- Directed by: Ananya Kasaravalli
- Screenplay by: Girish Kasaravalli Gopalakrishna Pai Ananya Kasaravalli
- Based on: Beladi Harishchandra by Gopalakrishna Pai
- Produced by: Basant Kumar Patil Amrutha B Patil Abhishek Patil (presenter)
- Starring: Shrunga Vasudevan
- Cinematography: Udit Khurana Balaji Manohar
- Edited by: Mohan Kamakshi
- Music by: Bindhumalini
- Production company: Basanth Productions
- Release date: 2016;
- Country: India
- Language: Kannada

= Harikatha Prasanga =

Harikatha Prasanga (released in film festivals as Chronicles of Hari) is a 2016 Indian Kannada-language film directed by Ananya Kasaravalli in her directorial debut. The film features Shrunga Vasudevan in the titular role. The music is composed by Bindhumalini.

The film is based on a short story named Beladi Harishchandra by writer Gopalakrishna Pai. Pai also wrote the screenplay for the film alongside Girish Kasaravalli and Ananya. It competed for the Centenary Award (Best Debut Feature of a Director) at IFFI. It was also the first Kannada cinema to be selected for the Busan International Film Festival. The film was also screened at the Museum of Moving Image - MOMI New York, and the Jio MAMI Film Festival and the IFFK among several others.

== Synopsis ==
Harikatha Prasanga (Chronicles of Hari) is set in a coastal town of southern India. It narrates the story of a Yakshagana artist Hari, who has gained extreme popularity portraying female roles. The story of Hari's life unfolds through different perspectives captured in three episodes across four audio-visual interviews conducted by filmmakers Sharmila and Sundar, primarily interested in investigating and documenting on his whereabouts.

During the course of the interview, it is revealed that Hari's daily routine involved being awake all night impersonating the role of a woman and sleeping during the day when he is himself, a man. Despite the immense fame, Hari shares a troubled relationship with his brother.

Hari faces an emotional turmoil in his personal life too. Plans of his marriage fail due to the very reason of him playing female roles. A prostitute he visits refers to him, affectionately, as "Sister." As a result of these incidents, an inner conflict, the question about his 'real self', starts to haunt him. His requests for male roles are dismissed. Dejected, Hari quits his troupe, changes his gender role in real life and takes to partial cross-dressing, much to the embarrassment of his brother and his family. To make things worse, his cross-dressing becomes the cause for the fall of his brother's marriage. This leads to a fight between the siblings, forcing Hari to leave the house.

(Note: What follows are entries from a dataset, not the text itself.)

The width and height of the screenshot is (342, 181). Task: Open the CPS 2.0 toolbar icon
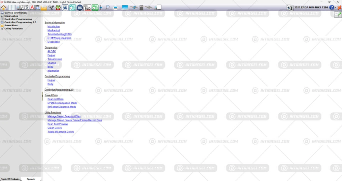click(x=38, y=8)
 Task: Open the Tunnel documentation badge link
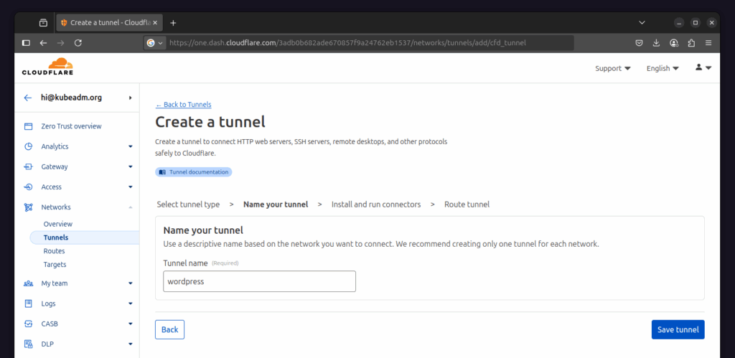pos(194,172)
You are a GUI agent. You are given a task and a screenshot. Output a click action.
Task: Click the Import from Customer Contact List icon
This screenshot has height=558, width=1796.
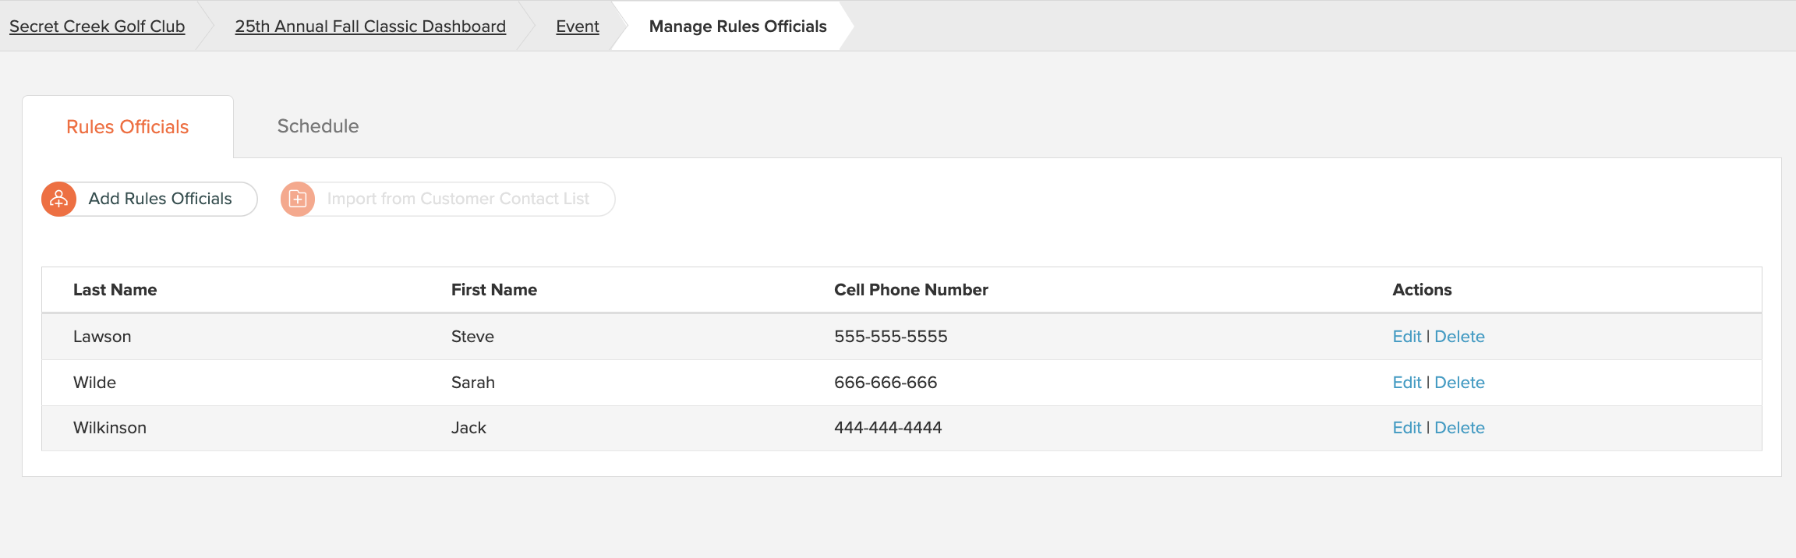(298, 200)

Hari moves out of his village, embraces cross-dressing completely and looks forward to a new beginning. He joins a new Yakshagana troupe where he continues to portray female roles hoping to recreate the magical moments of his life with his new identity. However, the impact of staying away from his village, losing his family and the inability to perform on stage under pressure just aggravates the conflict. Will Hari be able to win over his conflicts? Where does this journey lead him? What secrets do Sharmila and Sundar discover?

== Cast ==
- Shrunga Vasudevan as Hari
- K G Krishnamurthy
- Siri
- Ganesh
- Champa Shetty

== Production ==
While working on her documentary film Wasiyat Nama, Beyond Binary, 	she was introduced to Beladi Harishchandra by Gopalakrishna Pai after discussing with him how performative gender roles are. Shrunga Vasudevan, a theatre actor from Ranga Shankara, plays the lead role.

== Reception ==
Reviewing the film at Jio MAMI Film Festival in Mumbai, Deborah Young of The Hollywood Reporter wrote that the film is "Mysterious and poetic if a bit static and sad, with very little dialogue to support the narrative". Sankha Ray of Asian Movie Pulse wrote, "The movie has many ingredients to stimulate our thoughts and is a must watch for the thoughtful audience".

== Accolades ==
It won the Best Film in the Indian Cinema Competition at the 9th Bengaluru International Film Festival.